Last year China's private-sector demand for gold reached a record level of 1,132 tonnes, and according to the World Gold Council (WGC), the Asian nation could easily dominate the gold market once again, as they predict demand growing 20% by 2017.
This updated projection from the WGC confirms what I've written about previously: China's love for the precious metal remains robust.
We are witnessing this country transform into an economic powerhouse, and now, the world's largest gold market!
Investors would do well to recognize the following main drivers behind this tremendous growth.
1. A new middle class has more money to spend.
Despite all the grandiose numbers we see in China's gold market, the Asian nation hasn't always been the "golden goose" of the game.
The WGC points out in its recent report, "China's Gold Market: Progress and Prospects," that only in the last several years has China seen an emerging middle class supported by higher incomes.
For example, Shenzhen is currently a city with more than 10 million people, accounting for 70% of China's jewelry fabrication. Just 30 years ago however, it was only a small town of around 330,000 people, meaning consumer demand for gold at that time was minimal at best.
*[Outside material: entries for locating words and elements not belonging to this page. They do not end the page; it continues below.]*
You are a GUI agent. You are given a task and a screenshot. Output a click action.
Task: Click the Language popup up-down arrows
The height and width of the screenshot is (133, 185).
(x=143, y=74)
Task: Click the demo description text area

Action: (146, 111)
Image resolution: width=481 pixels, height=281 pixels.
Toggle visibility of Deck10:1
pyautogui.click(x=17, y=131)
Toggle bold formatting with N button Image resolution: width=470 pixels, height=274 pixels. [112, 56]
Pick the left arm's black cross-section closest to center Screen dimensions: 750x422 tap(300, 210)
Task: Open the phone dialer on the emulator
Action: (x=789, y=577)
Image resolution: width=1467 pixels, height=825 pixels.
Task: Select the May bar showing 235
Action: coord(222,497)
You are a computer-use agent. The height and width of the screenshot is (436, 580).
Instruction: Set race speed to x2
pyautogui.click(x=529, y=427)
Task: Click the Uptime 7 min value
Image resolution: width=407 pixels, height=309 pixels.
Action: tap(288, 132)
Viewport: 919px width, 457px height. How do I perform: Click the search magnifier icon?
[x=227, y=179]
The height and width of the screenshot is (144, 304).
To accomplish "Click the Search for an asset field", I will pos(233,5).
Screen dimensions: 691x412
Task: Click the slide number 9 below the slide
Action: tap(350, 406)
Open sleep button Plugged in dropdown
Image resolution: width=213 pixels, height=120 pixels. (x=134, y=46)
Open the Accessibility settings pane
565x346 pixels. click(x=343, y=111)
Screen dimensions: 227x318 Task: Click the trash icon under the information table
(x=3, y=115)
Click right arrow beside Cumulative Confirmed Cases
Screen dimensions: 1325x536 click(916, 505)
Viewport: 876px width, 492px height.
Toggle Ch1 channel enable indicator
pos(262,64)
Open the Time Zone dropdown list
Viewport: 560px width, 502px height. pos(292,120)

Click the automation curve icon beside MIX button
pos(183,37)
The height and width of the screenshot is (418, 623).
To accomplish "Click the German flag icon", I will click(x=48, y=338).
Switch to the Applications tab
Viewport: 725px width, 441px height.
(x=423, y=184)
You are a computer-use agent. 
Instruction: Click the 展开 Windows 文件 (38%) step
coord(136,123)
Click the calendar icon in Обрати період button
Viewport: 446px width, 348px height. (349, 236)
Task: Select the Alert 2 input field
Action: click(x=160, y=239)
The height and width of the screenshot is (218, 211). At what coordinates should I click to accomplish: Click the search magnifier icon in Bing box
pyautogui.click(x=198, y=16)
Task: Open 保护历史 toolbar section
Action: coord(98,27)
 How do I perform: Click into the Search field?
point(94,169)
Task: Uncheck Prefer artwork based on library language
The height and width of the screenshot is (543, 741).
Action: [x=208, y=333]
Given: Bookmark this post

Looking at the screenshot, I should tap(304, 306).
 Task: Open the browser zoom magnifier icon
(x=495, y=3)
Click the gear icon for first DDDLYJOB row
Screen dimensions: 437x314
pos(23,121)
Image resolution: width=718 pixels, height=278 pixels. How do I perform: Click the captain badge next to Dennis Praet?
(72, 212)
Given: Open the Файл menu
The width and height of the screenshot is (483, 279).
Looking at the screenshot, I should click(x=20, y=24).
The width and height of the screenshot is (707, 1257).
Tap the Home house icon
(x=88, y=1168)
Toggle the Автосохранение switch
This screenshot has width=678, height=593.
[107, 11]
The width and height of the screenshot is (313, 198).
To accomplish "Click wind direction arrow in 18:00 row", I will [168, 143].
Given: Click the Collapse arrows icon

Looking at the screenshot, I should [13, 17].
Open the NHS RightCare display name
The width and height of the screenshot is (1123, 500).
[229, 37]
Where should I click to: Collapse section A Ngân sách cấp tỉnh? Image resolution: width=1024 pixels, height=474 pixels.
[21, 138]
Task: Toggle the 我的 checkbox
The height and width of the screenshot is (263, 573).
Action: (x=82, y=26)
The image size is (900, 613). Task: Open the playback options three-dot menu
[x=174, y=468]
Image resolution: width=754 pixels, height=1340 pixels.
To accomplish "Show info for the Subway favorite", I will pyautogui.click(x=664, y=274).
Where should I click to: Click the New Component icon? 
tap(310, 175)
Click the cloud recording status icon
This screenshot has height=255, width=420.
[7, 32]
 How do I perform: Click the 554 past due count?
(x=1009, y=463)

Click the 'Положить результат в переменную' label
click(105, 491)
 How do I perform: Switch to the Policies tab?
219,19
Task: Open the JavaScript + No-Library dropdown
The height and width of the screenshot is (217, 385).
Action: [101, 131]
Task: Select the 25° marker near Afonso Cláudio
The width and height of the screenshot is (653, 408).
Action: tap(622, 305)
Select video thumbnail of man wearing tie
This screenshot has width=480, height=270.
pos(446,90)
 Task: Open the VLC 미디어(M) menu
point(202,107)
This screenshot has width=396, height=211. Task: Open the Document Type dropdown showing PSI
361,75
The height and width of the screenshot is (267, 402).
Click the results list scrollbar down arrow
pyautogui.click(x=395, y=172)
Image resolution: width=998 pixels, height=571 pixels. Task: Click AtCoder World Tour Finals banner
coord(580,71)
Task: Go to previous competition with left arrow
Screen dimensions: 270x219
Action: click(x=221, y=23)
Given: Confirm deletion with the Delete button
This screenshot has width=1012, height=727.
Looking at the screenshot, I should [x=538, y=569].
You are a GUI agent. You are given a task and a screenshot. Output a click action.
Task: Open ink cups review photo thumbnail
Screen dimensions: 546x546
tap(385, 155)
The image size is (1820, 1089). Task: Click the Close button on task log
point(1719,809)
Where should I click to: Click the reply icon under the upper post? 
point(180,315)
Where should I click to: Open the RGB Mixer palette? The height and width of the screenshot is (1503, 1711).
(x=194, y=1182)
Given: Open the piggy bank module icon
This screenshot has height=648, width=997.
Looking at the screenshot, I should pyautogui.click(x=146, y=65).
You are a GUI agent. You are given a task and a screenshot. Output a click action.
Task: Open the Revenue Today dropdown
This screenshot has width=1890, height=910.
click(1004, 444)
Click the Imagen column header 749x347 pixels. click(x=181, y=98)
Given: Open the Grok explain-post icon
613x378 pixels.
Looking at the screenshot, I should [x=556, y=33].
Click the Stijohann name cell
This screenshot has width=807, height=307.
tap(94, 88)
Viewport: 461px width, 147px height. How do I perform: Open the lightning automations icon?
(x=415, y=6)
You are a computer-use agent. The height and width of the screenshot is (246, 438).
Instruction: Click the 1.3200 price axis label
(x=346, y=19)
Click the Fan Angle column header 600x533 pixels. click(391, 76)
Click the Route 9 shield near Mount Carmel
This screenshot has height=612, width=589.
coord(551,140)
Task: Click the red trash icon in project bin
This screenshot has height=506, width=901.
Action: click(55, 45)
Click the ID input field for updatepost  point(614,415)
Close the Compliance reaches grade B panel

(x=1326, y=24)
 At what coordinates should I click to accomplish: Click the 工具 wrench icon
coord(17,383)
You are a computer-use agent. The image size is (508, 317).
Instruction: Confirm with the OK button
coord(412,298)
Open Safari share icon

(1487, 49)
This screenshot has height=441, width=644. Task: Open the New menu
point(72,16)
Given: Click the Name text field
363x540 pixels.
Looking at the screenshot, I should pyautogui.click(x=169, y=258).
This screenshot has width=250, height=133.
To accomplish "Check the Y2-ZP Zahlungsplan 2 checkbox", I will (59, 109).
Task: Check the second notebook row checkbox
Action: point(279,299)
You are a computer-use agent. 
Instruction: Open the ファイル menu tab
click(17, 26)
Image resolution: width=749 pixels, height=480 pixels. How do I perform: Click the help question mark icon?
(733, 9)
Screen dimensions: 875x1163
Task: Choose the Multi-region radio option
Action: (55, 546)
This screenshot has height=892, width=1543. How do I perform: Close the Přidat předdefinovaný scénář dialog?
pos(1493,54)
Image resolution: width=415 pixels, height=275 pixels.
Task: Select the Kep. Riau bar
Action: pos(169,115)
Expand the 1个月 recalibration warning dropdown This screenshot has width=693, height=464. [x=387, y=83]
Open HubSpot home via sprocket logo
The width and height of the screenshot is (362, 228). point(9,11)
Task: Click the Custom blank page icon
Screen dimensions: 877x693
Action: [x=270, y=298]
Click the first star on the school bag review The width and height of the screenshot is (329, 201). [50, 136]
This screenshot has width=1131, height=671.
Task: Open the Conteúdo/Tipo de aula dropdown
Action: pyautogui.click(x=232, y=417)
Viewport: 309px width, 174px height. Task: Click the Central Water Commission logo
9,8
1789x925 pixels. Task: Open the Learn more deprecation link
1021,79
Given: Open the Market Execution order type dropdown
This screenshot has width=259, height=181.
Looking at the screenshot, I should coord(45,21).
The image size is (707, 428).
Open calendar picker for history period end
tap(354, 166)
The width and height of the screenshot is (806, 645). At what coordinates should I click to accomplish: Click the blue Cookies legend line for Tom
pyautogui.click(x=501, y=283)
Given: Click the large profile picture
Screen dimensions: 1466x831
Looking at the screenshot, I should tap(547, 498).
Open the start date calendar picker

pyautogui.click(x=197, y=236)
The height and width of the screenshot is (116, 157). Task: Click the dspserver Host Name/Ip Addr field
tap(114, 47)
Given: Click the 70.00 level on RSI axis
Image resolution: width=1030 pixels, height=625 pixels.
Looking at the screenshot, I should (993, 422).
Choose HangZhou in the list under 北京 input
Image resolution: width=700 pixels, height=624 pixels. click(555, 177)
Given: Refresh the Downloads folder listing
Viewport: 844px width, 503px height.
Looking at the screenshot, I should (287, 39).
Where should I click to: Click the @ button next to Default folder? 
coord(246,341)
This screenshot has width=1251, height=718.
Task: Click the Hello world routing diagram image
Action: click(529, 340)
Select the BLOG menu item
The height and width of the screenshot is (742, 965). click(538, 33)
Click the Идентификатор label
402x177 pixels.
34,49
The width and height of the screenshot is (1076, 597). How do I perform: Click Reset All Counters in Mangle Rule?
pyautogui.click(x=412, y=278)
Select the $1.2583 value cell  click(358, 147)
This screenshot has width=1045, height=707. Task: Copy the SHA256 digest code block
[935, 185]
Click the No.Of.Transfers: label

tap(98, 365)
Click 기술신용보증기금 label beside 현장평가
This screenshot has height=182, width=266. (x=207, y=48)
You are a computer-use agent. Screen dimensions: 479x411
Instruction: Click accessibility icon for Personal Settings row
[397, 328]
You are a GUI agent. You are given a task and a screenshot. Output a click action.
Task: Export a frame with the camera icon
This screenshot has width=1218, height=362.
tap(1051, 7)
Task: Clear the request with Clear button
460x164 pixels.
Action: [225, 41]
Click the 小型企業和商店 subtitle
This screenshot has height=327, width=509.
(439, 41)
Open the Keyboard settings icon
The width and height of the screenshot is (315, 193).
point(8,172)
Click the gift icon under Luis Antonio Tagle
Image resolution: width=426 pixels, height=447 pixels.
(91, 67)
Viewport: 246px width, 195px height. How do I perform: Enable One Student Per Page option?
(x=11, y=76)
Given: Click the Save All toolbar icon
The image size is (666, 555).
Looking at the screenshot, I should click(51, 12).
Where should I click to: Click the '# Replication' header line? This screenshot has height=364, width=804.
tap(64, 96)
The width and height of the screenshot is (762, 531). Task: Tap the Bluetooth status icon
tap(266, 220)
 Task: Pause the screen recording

Over the last 10 years, however, a new middle class has emerged, and consumers have been enjoying their new wealth. As gross domestic product (GDP) began to rise, people started buying more gold jewelry and coins.
In addition to increased spending on these items, the investment demand for the yellow metal progressed as the population sought a hedge against inflation.
2. Jewelry is still the top demand driver.
The WGC report also reaffirms the ongoing power of the "Love Trade." The Love Trade, one of the two main drivers of gold, along with the "Fear Trade," relates to the cultural affinity for the precious metal, particularly in Asia, India, and the Middle East.
Consumers continue to purchase gold jewelry and coins year after year, and demand rises in synch with gift giving for religious holidays and celebrations.